### [Given text]
====

Thursday, February 4, 2010

The return of the jabberwok or when you wish avan a tar


Hey there boys and girls in Blogland,

The photo above is not, of course, me. She is a German born actress with an Irish last name, probably recognizable to most of you from TV. The reason for her photo will be revealed a few paragraphs down. Patience, please.

Are you still out there? I promised myself yesterday ('cause who else cares, really) that I would blog today since it has been so long since I last posted. Last year, to be exact. Well, boys and girls I didn't fall down the rabbit hole and while I haven't exactly been painting the roses red, I have been busy. After taking most of the month of December off to fight the annual Christmas wars and traveling through Georgia for nine days post Christmas into the new year and decade, I've been reading novel after novel and writing scene after scene in my dragon book. Why read so much?

====

### [Direction A]
In the blog post, how many days did the writer spend traveling through Georgia after Christmas?
### [Direction B]
Pick up the blog post after its final sentence, "Why read so much?", and keep writing in the same chatty voice.

### [Given information]
====

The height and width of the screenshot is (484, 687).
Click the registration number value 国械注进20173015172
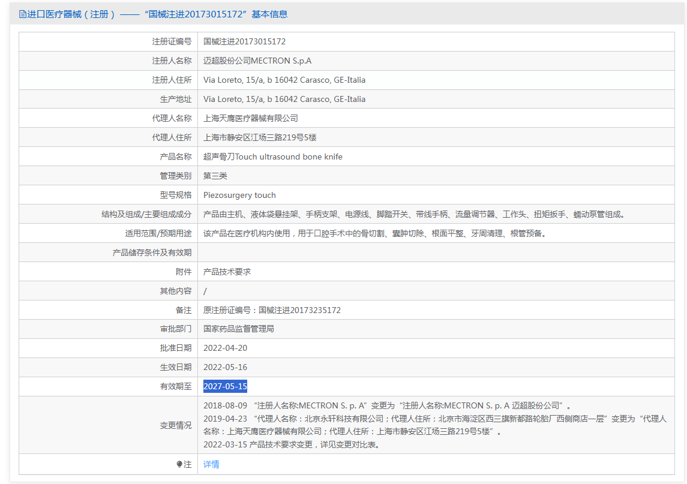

====

### [Exercise response A]
Nine days.

### [Exercise response B]
Oh ho, you are saying, I see where this is going. Its going to be a blog about books, maybe leading into one of her writing discussions. Yup. So, if you want the latest news about my silly or serious activities, family or dogs, or pet peeves and political rants, check facebook for the post of the hour. Flickr for photos. If blogs about writing and books bore you, go knock on somebody else's cyber door.

Okay, now back to readin' n writin' for the rest of you. I'll try not to ramble too much and trip over any mome raths. But, you know how my mind works, so read on if you dare. If you have any pink cakes or caterpillars who are willing to give you a puff on their hookahs, go ahead and indulge. This will take awhile. Ready. Here we go.

I've read a couple dozen books since I last posted because:
1.It's been too friggin' cold this winter, even in Florida, to want to be outside much.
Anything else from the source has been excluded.